During my study for my VCAP-DCD, I came to an interesting point that I’d like to share with you. During reading vSphere Design Sybex V2 by Scott Lowe and Forbies Guthrie, they came though ESXi boot disk partitions and how the boot image is loaded into memory during boot.
Long story short, ESXi base image essentially is a compressed file. When booting ESXi image, that compressed file is uncompressed into the memory producing two types of files: VMkernel Executives and Archive Files. VMkernel Executives are .gz files that aren’t shown in the list of file system files and they form the main files system. Archive files, aka. VIBs or VMware Installation Bundles (Anyone experienced with Auto Deploy knows them), contain all configurations and drivers needed for ESXi system to operate. So, what is the difference? What is the point of this post? Here it comes..
VIBs are always compressed files, mainly TGZ, V0n files, called Tardisks. They’re not uncompressed inside the memory and used, but they’re mounted as mount points in the file system as well as any other physical partition of boot disk. This makes these tardisks always read-only that read from the memory. Another thing, tardisks can’t be changed. Each new bundle/tardisk overlays the old one and the file system sees only the last one available. When the last bundle/tardisk is removed, the previous layer appears and is used by the file system. What if a modification is required for certain file on any tardisk?? ESXi VMkernel uses a “Branching Technique”.
When a modification is required, a read/write copy of the tardisk is created on a Ramdisk. Ramdisk is a container inside the memory (RAM) for that working read/write copy. Using branching technique, ESXi VMkernel uses the read/write copy instead of the original read-only one and any modification is done to this read/write copy. Unfortunately, this modifications will not persist any boot as it’s written to RAM. To come over this, a TGZ file named state.tgz is created by internal backup process to contain all of these modified files as well as all last-laid bundles (Confirmation needed for last-laid bundles part). This state.tgz file is called ESXi State Archive.

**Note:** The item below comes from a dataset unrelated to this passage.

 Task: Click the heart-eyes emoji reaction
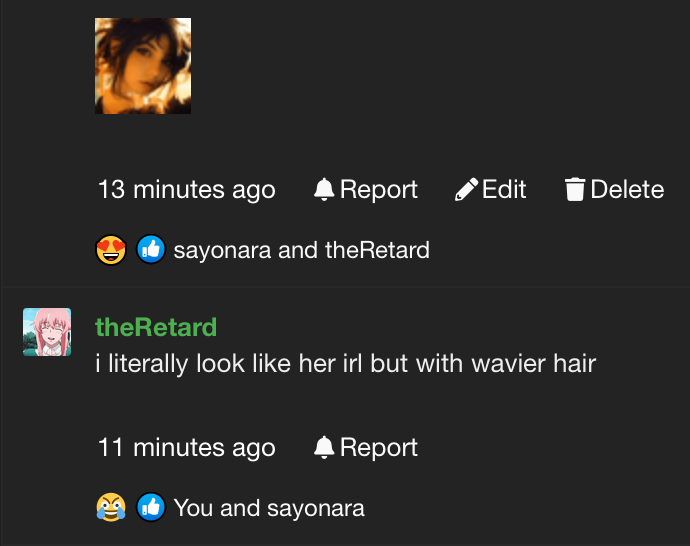click(111, 250)

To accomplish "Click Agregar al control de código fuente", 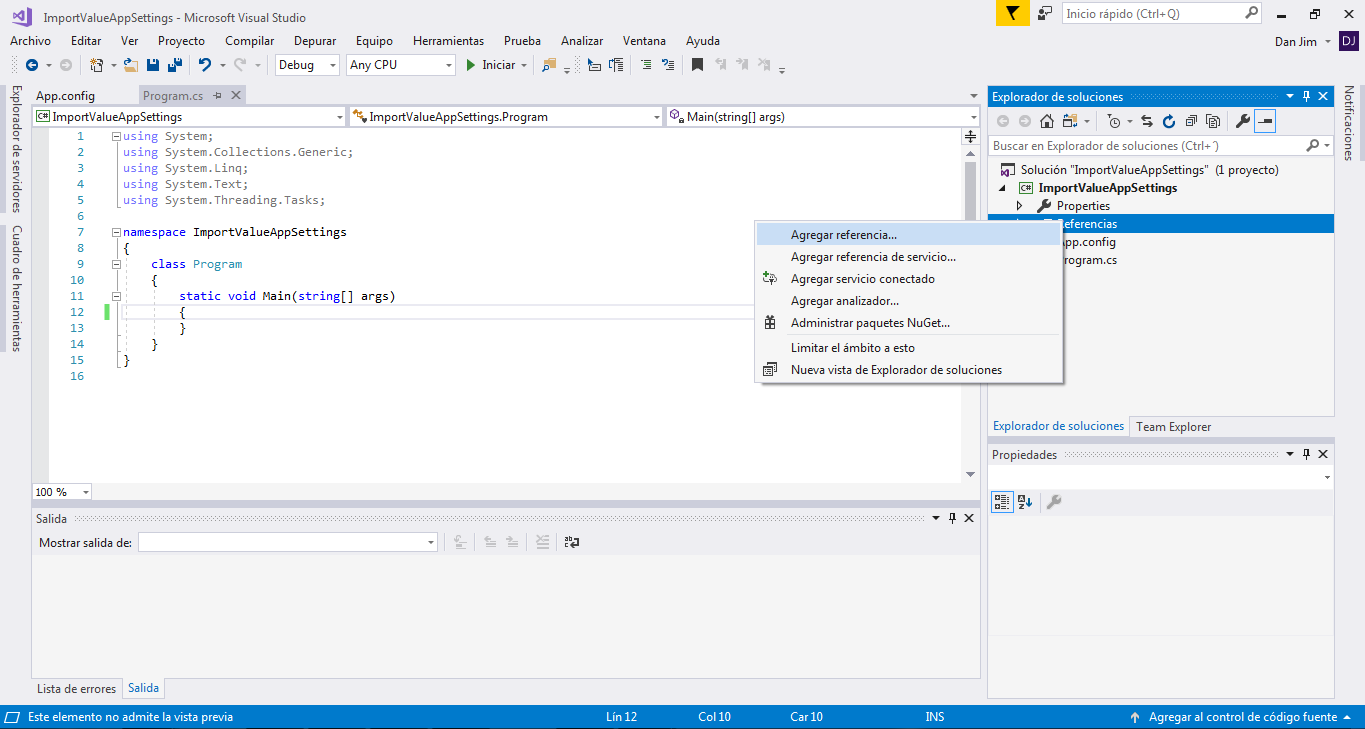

So what about that internal backup process?!
This backup process was a point of small discussion between me and Mr. Wiliam Lam (@lamw). We managed to discover that blog post of Kyle Gleed that stated that this internal backup process has four scenarios to run and backup the state.tgz file to the boot disk. It’s saved in /bootbank partition on the boot disk.
You can also run this backup process manually by using the command: autobackup.sh as stated by Mr. Lam in his blog post.
I wish I was clear and straight forward in this tricky point.
Lastly, I recommend reading vSphere Design Sybex V2.
— vSphere Design Sybex 2nd Edition by Scott Lowe, Kendrick Coleman and Forbes Guthrie.